=== Begin Enclosure ===

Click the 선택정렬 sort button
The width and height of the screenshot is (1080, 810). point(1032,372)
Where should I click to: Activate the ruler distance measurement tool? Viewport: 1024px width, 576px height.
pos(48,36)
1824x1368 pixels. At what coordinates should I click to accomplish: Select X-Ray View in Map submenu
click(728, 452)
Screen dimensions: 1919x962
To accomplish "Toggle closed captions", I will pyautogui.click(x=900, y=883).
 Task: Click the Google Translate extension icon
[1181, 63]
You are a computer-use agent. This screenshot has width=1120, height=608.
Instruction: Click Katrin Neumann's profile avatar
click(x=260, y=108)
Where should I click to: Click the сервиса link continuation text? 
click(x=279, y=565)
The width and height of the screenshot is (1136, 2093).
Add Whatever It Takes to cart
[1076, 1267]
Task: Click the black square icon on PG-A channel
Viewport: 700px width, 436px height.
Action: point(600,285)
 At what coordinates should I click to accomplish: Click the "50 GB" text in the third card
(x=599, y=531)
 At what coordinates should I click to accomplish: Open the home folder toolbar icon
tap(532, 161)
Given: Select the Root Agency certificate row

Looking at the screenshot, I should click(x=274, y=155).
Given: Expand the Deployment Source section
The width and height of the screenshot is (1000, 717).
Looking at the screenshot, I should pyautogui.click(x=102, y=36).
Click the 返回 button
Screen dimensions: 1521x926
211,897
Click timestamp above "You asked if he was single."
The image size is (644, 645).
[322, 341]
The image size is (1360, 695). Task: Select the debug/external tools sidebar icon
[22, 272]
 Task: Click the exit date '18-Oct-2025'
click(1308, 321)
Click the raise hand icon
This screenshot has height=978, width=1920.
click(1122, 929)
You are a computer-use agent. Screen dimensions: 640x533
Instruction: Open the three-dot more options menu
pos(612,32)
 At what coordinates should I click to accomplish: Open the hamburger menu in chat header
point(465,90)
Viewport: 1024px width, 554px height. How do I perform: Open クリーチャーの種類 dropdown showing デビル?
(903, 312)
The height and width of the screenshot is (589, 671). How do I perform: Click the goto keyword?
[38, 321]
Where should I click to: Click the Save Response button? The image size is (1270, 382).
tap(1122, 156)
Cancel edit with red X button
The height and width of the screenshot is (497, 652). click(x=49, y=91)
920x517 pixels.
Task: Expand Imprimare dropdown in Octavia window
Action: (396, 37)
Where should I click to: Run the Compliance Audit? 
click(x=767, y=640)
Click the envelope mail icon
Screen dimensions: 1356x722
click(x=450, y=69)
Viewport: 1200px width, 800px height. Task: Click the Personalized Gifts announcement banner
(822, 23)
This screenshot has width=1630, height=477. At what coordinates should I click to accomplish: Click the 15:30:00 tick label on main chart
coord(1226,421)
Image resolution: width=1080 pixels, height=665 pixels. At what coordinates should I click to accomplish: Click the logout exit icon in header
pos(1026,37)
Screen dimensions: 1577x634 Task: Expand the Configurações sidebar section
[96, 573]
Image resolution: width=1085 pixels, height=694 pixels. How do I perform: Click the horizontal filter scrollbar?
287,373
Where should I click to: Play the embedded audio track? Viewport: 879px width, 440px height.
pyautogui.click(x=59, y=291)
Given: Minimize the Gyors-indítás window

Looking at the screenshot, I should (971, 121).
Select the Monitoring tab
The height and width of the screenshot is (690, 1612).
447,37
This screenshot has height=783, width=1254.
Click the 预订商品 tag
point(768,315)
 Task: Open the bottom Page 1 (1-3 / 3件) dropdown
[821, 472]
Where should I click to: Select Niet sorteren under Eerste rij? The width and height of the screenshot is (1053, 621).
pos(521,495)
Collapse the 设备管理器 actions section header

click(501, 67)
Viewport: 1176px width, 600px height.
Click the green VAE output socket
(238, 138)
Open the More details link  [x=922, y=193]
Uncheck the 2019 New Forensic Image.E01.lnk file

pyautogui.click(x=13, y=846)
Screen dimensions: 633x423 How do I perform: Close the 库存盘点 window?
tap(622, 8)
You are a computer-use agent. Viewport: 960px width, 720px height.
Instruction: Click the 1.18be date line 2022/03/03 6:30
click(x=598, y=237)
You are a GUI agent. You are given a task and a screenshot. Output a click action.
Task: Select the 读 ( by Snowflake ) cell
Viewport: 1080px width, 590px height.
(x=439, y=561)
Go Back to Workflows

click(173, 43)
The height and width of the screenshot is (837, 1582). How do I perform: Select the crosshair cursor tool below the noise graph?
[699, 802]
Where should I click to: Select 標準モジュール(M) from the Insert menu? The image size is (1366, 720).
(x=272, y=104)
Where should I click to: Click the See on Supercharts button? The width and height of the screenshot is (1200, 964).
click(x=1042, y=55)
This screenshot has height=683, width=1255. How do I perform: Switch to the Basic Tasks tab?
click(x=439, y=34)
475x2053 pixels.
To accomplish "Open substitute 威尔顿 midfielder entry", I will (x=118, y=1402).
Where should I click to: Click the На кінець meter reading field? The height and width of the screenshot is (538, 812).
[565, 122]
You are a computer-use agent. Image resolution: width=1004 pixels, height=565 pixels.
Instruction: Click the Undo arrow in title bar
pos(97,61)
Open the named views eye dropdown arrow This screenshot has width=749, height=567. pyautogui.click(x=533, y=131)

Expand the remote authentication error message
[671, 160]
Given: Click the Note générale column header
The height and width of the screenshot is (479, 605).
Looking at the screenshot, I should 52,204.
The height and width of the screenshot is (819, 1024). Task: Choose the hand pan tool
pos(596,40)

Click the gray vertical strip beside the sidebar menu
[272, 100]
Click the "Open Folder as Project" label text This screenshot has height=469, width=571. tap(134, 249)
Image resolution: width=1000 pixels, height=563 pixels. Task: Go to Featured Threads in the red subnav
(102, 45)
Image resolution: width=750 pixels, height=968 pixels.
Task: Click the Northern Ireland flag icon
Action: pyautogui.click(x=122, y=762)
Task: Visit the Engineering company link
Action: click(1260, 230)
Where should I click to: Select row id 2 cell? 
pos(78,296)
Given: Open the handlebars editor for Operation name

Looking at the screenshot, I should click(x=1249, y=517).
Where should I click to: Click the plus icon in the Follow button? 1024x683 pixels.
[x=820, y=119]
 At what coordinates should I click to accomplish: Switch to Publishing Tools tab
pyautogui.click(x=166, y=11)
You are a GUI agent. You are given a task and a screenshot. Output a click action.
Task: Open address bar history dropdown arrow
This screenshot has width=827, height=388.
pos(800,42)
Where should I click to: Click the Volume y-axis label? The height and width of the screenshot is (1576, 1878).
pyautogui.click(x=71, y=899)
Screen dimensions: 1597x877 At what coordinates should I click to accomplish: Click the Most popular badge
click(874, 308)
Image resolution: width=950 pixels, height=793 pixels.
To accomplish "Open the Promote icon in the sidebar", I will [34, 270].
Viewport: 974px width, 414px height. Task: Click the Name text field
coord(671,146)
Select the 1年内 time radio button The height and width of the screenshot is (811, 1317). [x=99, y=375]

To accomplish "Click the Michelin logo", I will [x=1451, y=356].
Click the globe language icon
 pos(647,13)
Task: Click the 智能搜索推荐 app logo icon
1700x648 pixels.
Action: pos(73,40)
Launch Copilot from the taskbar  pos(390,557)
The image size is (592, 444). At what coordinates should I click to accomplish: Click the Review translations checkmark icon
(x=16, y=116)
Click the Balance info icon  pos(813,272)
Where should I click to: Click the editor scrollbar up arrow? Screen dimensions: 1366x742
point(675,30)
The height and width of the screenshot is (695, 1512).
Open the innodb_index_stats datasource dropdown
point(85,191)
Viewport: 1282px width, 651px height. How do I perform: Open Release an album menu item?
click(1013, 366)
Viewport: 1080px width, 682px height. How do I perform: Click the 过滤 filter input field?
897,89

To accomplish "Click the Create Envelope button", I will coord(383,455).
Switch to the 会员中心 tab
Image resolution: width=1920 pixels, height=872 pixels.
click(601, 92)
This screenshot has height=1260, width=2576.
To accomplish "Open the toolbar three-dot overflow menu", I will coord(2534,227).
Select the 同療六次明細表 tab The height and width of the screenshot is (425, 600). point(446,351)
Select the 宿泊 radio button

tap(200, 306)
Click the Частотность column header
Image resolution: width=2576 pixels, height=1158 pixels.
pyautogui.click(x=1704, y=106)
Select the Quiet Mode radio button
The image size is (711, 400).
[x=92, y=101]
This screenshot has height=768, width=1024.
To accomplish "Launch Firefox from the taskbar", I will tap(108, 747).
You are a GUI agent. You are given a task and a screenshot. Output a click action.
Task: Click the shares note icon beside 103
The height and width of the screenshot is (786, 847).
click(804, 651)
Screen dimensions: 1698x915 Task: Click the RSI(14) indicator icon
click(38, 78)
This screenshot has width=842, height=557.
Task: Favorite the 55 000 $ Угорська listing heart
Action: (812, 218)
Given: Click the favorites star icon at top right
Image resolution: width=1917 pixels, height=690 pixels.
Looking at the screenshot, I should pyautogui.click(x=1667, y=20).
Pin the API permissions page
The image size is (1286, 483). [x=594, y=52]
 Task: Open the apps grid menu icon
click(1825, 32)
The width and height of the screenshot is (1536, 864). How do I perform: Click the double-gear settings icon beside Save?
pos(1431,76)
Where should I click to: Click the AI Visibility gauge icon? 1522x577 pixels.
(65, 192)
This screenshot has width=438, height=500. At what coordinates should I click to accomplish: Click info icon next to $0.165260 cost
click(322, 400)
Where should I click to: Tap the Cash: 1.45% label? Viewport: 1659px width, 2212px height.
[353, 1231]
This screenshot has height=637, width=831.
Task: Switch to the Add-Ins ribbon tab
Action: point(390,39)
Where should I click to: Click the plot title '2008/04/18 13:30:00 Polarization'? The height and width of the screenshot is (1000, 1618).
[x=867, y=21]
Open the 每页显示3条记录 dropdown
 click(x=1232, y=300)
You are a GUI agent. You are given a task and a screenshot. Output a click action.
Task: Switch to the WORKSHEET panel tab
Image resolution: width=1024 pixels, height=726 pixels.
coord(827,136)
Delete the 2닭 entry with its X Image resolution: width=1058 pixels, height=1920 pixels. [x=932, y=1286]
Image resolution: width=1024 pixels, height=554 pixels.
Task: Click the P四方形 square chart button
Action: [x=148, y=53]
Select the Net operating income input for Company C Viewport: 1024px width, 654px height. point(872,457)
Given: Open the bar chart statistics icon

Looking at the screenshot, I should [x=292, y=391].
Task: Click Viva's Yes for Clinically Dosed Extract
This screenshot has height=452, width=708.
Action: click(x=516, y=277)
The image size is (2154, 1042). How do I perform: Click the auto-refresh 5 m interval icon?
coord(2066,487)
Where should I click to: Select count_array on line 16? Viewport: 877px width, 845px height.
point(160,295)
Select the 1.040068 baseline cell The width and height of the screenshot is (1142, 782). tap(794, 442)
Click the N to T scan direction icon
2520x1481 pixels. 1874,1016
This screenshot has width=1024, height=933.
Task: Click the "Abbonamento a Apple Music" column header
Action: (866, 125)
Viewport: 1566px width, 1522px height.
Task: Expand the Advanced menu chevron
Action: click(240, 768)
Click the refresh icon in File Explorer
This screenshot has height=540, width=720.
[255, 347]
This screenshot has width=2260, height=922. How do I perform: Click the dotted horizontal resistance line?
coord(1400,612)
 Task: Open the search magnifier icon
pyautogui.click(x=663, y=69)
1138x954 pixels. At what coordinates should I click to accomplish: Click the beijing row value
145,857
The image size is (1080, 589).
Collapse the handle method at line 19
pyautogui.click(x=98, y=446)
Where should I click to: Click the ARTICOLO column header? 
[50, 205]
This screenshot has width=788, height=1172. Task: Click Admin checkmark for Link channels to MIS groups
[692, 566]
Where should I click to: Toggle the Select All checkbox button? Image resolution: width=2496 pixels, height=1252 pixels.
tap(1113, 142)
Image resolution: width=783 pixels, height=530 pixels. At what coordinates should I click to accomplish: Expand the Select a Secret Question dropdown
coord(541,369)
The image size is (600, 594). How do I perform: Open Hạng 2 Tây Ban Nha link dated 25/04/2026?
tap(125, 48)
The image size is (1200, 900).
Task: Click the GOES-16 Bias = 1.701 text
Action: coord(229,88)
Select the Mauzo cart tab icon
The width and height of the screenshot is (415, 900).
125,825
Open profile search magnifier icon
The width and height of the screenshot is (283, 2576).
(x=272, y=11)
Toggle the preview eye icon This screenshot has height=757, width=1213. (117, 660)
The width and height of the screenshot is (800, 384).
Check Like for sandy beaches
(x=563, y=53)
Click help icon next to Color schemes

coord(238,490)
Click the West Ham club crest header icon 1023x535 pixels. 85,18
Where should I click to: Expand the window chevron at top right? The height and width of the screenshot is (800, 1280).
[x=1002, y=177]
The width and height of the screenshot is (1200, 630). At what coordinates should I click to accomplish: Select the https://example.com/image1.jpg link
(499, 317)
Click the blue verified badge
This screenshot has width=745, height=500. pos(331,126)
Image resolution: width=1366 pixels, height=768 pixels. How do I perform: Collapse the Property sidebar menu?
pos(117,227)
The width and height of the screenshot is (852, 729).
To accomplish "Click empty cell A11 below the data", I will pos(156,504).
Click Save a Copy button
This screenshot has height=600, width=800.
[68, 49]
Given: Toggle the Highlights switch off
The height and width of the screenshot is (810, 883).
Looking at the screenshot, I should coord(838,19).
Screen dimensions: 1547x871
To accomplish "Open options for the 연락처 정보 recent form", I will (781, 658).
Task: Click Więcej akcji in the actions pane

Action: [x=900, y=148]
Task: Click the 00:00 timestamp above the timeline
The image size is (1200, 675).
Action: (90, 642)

=== End Enclosure ===

__About this exercise__
For this data, state how many lines include the word "taskbar", with nothing added.

__Reply to the task__
2